I've been struggling to get my network setup the way I want it. Originally, I had a Speedtouch 536 DSL (Teksavvy PPPoE) modem setup in routed mode. The modem was connected over ethernet to my freebsd gateway. This gateway was connected to a cisco 8-port gigabit switch, which was bridged to a WRT54GL router, setup as an access point.

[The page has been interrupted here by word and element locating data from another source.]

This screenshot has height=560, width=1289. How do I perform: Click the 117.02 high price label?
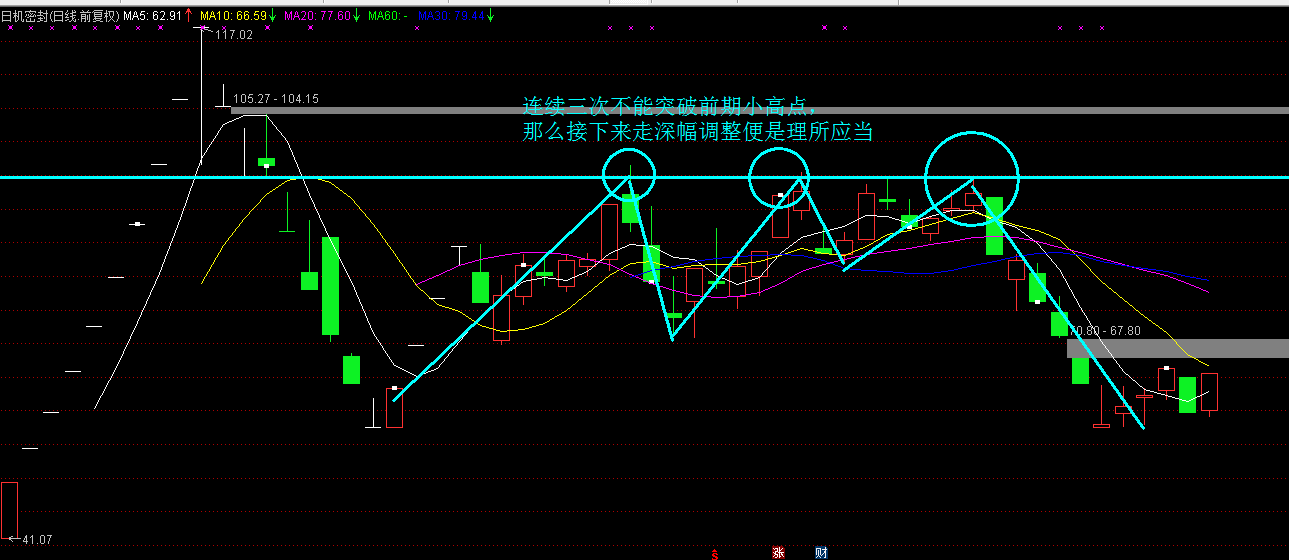coord(234,34)
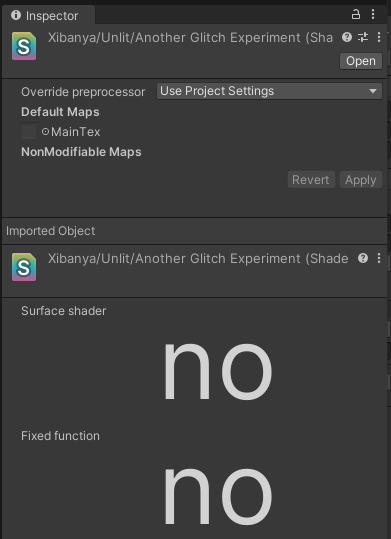This screenshot has width=391, height=539.
Task: Open the Override preprocessor dropdown
Action: pos(269,91)
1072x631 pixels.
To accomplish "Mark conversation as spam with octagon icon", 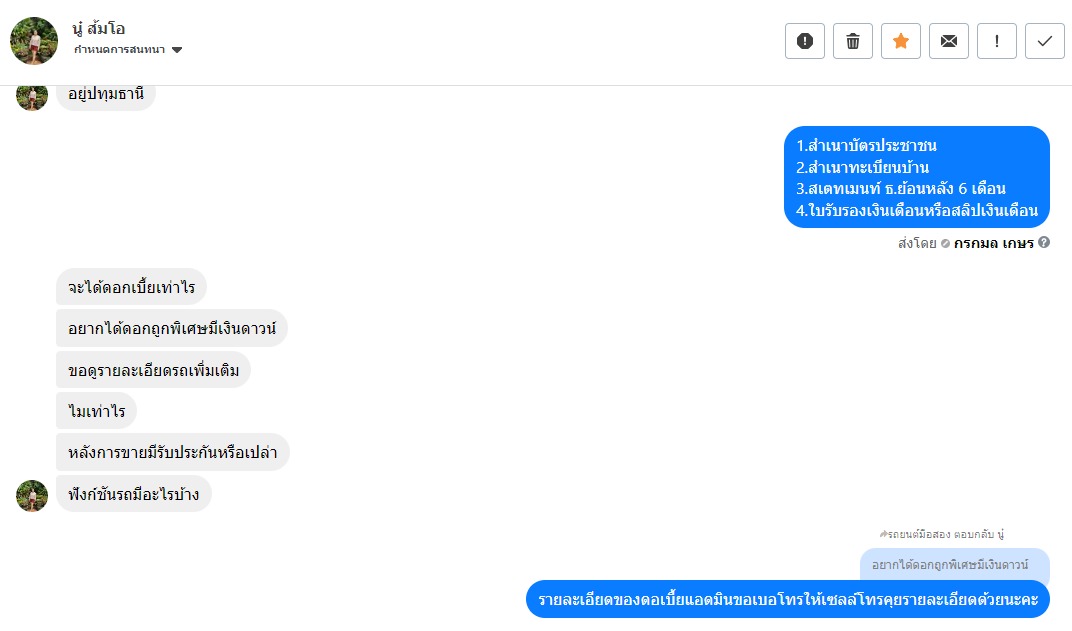I will point(805,41).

 ISP <---> Speedtouch DSL Modem <---> FreeBSD gateway <---> Gigabit Switch <---> AP

However, the firewall settings on the gateway were having no effect - presumably due to modem being in routed mode (could that be the issue).

I decided to put the DSL Modem into bridge mode, and use the gateway to setup the PPPoE connection. However, this is where I run into some issues. It seems that I can resolve *some* but *not all* webpages. For example, I can 
get to http://www.arstechnica.com but not to http://www.aol.com or http://www.nih.gov/. 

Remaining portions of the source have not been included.